*HOW TO COMPLETE THIS TASK*
Search the material for the word "will" and copy every line in which it occurs.

*INFORMATION PROVIDED*
+===+

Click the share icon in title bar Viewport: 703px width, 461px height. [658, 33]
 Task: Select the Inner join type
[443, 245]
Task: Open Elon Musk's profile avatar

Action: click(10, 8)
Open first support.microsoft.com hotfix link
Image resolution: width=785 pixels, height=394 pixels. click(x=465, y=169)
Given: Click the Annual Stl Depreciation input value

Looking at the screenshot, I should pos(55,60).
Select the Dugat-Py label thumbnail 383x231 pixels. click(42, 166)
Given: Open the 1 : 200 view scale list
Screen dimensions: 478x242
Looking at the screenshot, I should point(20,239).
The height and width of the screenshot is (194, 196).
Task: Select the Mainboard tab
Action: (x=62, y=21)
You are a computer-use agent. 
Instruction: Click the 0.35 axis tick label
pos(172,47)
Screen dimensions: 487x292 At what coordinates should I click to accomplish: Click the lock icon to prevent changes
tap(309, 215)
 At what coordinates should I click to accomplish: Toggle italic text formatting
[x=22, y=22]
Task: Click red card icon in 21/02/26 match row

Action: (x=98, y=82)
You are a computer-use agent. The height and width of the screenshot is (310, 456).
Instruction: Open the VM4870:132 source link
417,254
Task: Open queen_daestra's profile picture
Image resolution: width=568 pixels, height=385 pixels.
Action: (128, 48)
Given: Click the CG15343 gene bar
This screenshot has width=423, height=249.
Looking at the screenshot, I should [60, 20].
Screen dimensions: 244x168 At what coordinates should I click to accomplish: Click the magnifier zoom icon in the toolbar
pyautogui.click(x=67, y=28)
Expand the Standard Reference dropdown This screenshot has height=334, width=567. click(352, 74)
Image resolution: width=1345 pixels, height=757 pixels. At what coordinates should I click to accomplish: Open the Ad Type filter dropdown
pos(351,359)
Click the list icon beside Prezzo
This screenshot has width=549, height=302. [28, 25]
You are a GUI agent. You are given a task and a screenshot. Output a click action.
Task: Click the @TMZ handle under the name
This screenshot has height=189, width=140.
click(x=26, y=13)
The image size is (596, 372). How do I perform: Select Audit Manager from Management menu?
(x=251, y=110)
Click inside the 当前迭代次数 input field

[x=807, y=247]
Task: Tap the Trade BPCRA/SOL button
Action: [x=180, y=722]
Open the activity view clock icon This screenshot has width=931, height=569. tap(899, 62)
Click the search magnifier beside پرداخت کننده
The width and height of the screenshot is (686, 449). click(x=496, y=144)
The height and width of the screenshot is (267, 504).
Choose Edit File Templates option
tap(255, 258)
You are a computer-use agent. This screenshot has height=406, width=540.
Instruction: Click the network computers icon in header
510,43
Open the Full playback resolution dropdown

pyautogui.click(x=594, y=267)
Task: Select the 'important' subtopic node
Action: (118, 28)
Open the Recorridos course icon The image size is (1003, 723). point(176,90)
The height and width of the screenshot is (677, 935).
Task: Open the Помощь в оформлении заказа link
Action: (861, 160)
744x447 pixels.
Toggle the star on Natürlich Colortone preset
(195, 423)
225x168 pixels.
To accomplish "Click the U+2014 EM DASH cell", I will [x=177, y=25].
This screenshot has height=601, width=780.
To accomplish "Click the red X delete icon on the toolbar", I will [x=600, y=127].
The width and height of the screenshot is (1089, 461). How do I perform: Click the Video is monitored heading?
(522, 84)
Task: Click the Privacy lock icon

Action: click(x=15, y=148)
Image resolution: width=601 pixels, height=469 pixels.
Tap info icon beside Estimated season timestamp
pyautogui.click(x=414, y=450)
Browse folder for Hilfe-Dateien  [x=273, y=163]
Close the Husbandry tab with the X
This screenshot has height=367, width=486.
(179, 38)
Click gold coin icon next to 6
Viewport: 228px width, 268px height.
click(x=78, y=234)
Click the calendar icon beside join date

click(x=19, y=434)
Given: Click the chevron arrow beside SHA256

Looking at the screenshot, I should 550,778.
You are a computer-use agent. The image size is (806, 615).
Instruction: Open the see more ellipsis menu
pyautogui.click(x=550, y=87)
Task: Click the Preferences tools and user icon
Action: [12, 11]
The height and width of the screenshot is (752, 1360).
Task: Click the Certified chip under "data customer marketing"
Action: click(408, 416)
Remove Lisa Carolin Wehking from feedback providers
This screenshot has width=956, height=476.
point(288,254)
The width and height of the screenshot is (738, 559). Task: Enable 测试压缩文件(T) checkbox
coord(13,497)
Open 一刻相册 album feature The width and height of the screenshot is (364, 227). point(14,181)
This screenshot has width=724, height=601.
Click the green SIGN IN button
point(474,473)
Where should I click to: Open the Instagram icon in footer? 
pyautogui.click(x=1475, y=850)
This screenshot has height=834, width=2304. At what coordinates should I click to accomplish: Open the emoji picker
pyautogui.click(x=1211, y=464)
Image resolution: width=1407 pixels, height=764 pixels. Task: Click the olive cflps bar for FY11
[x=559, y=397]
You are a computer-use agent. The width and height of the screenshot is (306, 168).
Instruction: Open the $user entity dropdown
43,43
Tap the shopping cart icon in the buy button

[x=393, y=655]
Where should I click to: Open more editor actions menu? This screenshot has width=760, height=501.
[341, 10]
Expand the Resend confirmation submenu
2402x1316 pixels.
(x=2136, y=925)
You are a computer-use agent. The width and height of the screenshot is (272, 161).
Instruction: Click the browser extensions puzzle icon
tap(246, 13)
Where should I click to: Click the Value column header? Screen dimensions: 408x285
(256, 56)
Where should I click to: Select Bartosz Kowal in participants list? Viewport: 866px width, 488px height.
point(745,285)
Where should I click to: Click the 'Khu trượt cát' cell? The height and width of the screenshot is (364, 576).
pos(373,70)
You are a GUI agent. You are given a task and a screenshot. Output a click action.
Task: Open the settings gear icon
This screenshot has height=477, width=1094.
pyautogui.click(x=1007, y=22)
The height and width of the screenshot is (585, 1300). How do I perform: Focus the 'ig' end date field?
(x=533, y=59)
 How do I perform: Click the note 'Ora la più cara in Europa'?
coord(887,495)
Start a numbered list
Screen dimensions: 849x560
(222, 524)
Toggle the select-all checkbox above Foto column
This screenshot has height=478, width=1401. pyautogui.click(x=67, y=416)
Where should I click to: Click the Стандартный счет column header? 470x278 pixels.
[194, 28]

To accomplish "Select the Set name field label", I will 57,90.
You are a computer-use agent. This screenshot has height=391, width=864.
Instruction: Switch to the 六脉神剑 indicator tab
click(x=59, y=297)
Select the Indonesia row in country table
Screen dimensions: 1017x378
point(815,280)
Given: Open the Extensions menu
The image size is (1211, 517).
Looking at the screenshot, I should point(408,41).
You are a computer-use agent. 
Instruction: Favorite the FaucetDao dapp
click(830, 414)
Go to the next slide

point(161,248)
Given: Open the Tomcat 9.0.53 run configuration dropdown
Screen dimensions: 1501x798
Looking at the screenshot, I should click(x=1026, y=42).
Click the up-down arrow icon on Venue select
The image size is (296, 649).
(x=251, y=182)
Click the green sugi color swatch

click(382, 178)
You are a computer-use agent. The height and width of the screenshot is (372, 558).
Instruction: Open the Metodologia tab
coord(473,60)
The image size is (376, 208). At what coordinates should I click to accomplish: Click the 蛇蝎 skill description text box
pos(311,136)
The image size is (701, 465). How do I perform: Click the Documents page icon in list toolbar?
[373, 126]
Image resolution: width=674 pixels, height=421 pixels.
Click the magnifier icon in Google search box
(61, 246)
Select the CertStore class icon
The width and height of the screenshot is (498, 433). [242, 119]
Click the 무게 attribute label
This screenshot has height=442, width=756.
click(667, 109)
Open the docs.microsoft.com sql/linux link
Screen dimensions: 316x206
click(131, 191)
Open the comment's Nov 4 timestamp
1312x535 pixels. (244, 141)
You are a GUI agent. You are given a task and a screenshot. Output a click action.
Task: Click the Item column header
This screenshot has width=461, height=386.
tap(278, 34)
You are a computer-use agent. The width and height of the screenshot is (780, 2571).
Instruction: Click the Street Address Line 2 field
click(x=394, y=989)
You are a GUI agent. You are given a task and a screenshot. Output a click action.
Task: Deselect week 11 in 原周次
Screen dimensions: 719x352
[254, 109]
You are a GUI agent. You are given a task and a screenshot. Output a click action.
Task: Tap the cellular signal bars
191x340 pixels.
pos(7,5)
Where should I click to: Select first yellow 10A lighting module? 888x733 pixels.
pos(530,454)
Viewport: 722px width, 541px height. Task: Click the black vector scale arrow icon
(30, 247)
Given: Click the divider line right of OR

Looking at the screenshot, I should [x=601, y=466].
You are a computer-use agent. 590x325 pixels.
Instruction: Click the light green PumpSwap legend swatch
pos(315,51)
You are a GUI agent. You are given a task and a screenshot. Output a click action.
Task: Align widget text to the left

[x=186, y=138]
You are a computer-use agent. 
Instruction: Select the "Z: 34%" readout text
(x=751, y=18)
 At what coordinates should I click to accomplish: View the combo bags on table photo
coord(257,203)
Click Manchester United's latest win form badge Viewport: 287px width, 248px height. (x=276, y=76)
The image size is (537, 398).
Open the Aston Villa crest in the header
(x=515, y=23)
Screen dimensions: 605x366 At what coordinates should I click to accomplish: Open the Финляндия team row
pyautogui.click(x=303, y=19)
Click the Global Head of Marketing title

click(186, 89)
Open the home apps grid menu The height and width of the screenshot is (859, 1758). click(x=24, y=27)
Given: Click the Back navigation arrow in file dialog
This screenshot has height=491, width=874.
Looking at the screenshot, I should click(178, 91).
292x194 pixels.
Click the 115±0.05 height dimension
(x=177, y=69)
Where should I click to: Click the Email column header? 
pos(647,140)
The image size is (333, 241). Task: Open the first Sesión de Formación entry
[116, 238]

+===+

*TASK OUTPUT*
To accomplish "Click the U+2014 EM DASH cell", I will [x=177, y=25].
To accomplish "Click the red X delete icon on the toolbar", I will [x=600, y=127].
To accomplish "Select the Set name field label", I will 57,90.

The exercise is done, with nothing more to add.